II. FACTS AND PROCEEDINGS
Harvey Eder worked for MK-Rivers on a construction project related to the Alaska pipeline. He injured his neck at work in July 1975 and -received temporary total disability (TTD) for the injury. In a 1977 decision the Alaska Workers’ Compensation Board denied further TTD because it thought Eder was “exaggerating his problems for secondary gain (additional compensation).”
Eder moved back to California and at one point worked for a locksmith. He was injured in a work-related car accident in the early 1980s while working for that business and received California workers’ compensation benefits for those injuries. Doctors in California attributed a percentage of Eder’s disability to the initial Alaska injury.
Eder filed a pro se written claim for permanent total disability (PTD) in Alaska in 1986; the record reflects that he was raising a claim for a “latent defect” at that time. Shortly after Eder filed the claim an attorney entered an appearance on his behalf. Nothing in the record indicates the Board held a hearing on the 1986 claim, and at the 2014 hearing M-K Rivers’s attorney said, “That [1986 claim] disappeared. It just went away.” The record contains several depositions taken in the Alaska case from the 1980s as well as a “Statement of Readiness to Proceed” filed on Eder’s behalf. In the Board’s 2014 decision, the Board did not discuss the 1986 written claim, saying only that Eder “sought assistance from [an] ... attorney ... in 1986 to explore reopening his claim”; the Board noted Eder’s testimony that his attorney had died and because of his death “the claim was not pursued.”
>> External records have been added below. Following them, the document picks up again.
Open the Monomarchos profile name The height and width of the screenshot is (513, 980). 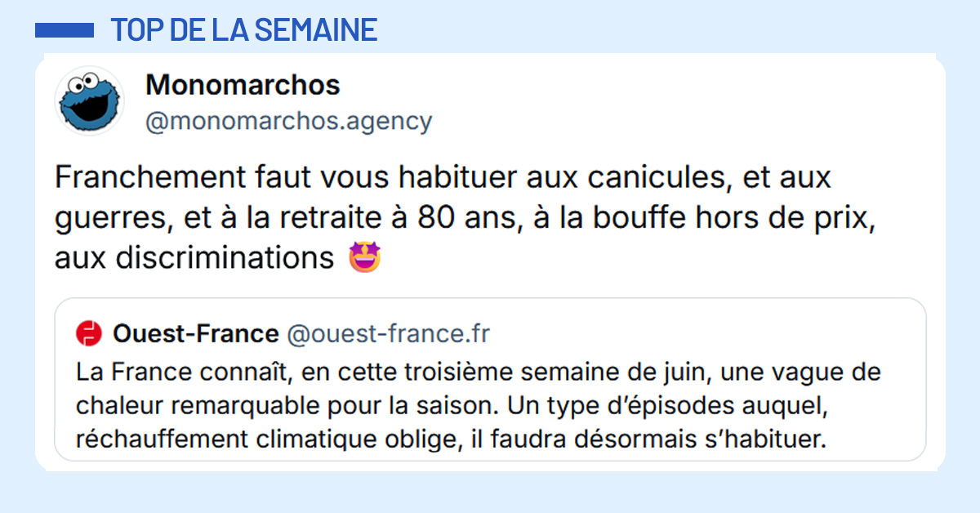tap(243, 84)
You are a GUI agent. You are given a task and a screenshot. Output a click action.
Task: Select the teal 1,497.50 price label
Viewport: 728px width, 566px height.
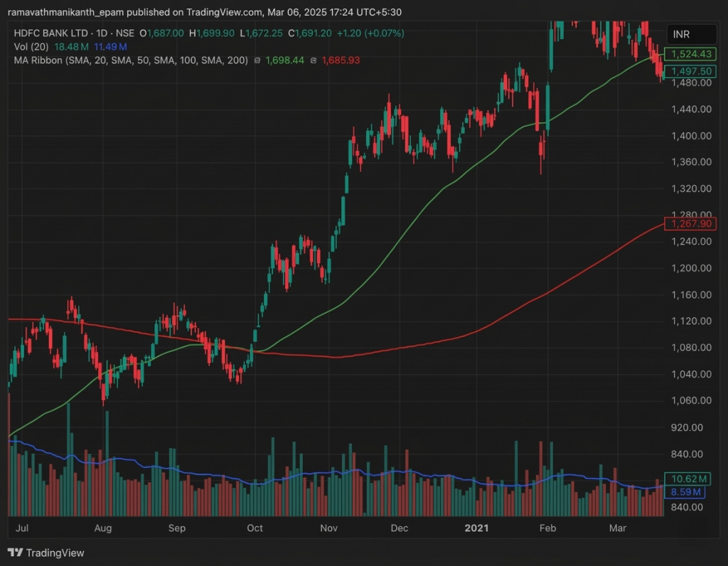point(690,71)
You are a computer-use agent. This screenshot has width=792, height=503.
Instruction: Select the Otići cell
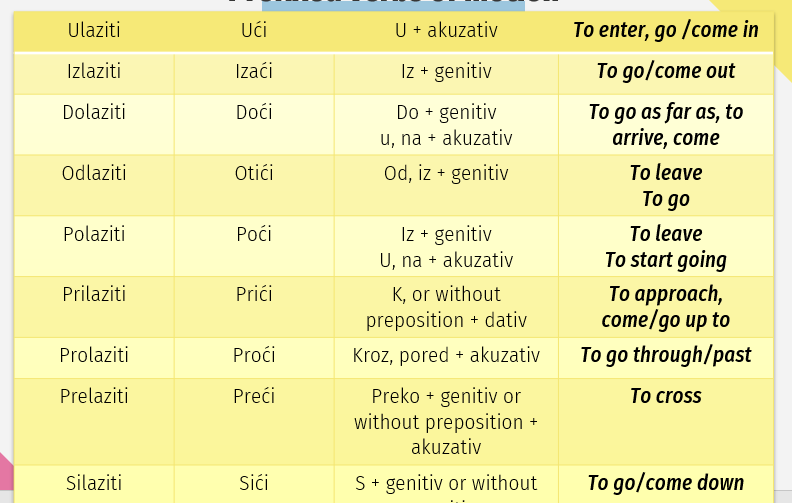(x=254, y=186)
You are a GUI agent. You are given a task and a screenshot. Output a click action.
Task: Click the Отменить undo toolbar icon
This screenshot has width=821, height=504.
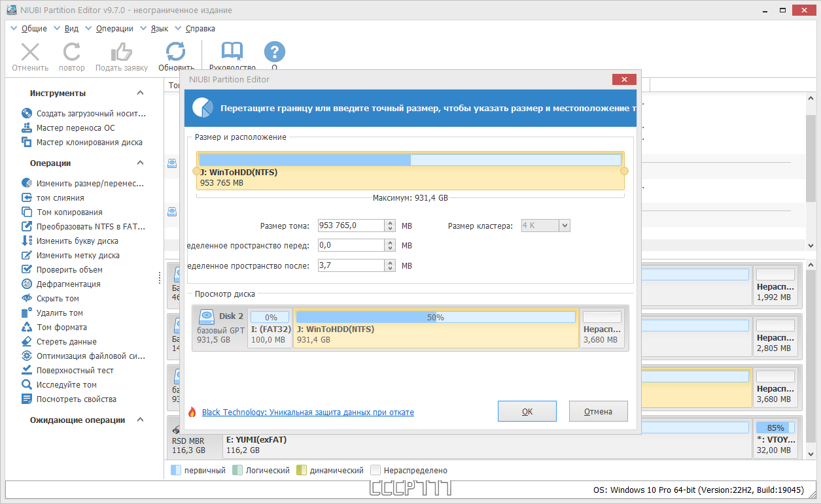point(30,52)
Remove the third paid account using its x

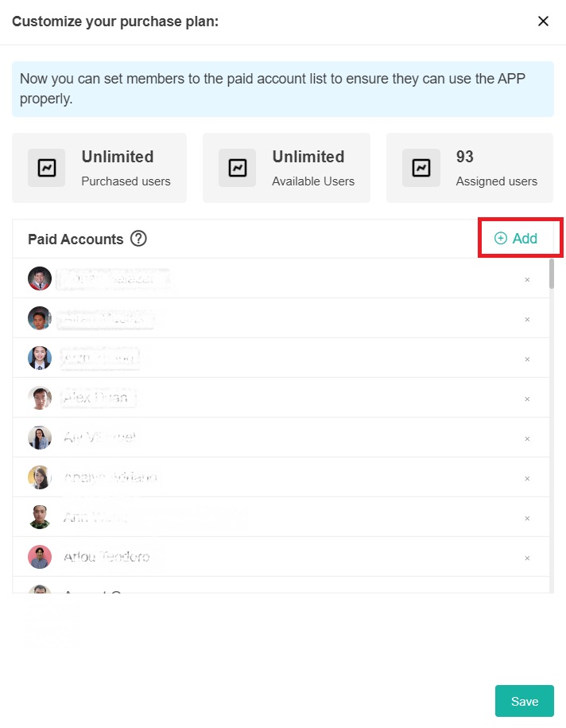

Eder began to experience mental health problems at some point in the 1980s. His psychiatric diagnoses included paranoid schizophrenia, polysubstance abuse disorder, dysthymic disorder with anxiety, and “somatic delusion.” His treating psychiatrist in California attributed his mental decompensation to the work-related car accident, and the judge in the California workers’ compensation case apportioned about 60% of Eder’s mental disability to that accident.
In 2012, for reasons that are not readily apparent from the record, Eder sought to reopen his Alaska workers’ compensation case, again requesting PTD. At a prehearing conference his claim was amended to include permanent partial impairment, medical and
transportation benefits, reemployment benefits, and penalties and interest. M-K Rivers filed an answer and several controversion notices. It then filed a petition to dismiss the claim based on res judicata grounds, arguing that the claims Eder was making in 2012 had been decided in the 1977 decision.
After a hearing the Board dismissed Eder’s 2012 claim on res judicata grounds, rejecting Eder’s “implicit” theory that the time for appeal of the 1977 decision should have been tolled because he was mentally incompetent throughout this time period. Noting that Eder had contacted an Alaska attorney in 1986, the Board thought Eder’s California workers’ compensation case contained ample evidence that he was at least competent enough to cooperate with attorneys to secure benefits.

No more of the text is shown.